Khatami was elected to two terms, beginning in 1997, with overwhelming support from young people and women, and he staked his tenure on the belief that the Islamic Republic could be peacefully transformed from within into a modern democracy. That era in the late 1990s came to be known as the "Tehran spring," an atmosphere of political openness then novel in the region. Civil society grew more confident, an independent press flourished, and reformists seemed ascendant within Iran's political system. Khatami promised Iranians that the Islamic system could rule more lawfully and that the regime had the ability and the obligation to offer its people greater freedoms.
That was the theory, at least. In practice, incremental reform proved a spectacular failure. When Khatami was in power, his ideas were repeatedly vetoed by conservatives in a government resistant to democracy, before being definitively crushed by the police-state rise of Mahmoud Ahmadinejad. In the aftermath of Ahmadinejad's 2009 election as president, the regime imprisoned tens of prominent reformist leaders and humiliated them in televised show trials.
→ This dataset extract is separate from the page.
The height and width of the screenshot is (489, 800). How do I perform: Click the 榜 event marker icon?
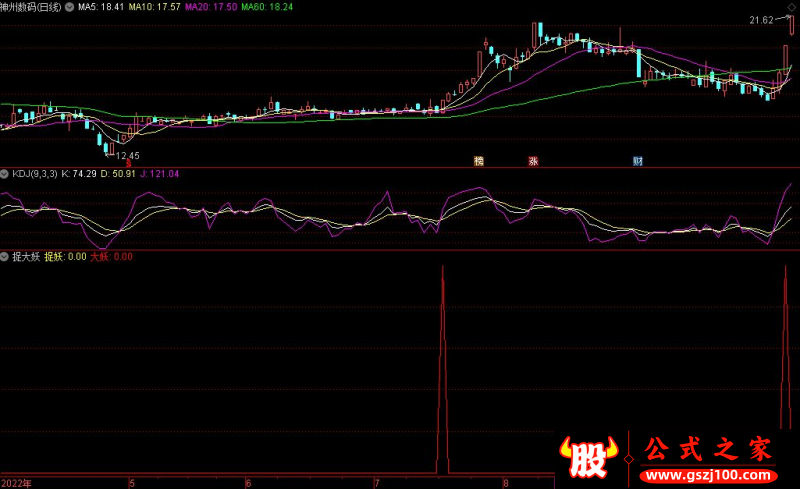479,160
Khatami now finds himself swept up in a revolt that promises an altogether different and more volatile path to change. But where the Green Movement's other leaders, Mir Hossein Mousavi and Mehdi Karroubi, have confronted the regime from the outside, explicitly challenging its legitimacy, the former president craftily continues to play the "inside" game. While Mousavi and Karroubi assume the dissident mantle from the seclusion of their house arrest in Tehran -- and now face the prospect of a death-penalty trial if hard-line parliamentarians get their way -- Khatami plays the part of politician, though one with a fundamentally different goal from what he once had. If his original task was to use the Islamic Republic's political process to prove the system could work on its own terms, his new agenda is to use it to show that it cannot.
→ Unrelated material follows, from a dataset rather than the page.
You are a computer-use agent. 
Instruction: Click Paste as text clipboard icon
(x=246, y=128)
To that end, Khatami is busy working with other strategists in Tehran to lay the groundwork for a fresh challenge to the hard-line grip on power ahead of next year's parliamentary elections. He sparked a political controversyafter announcing at the end of December a list of preconditions for the reformists' participation in the upcoming parliamentary elections. The demands amounted to a wish list for the wholesale transformation of the Islamic Republic, and seemed designed to demonstrate precisely the sort of vital changes the system could not tolerate -- the release of political prisoners, the proper implementation of the Constitution, and freedom of association for political parties.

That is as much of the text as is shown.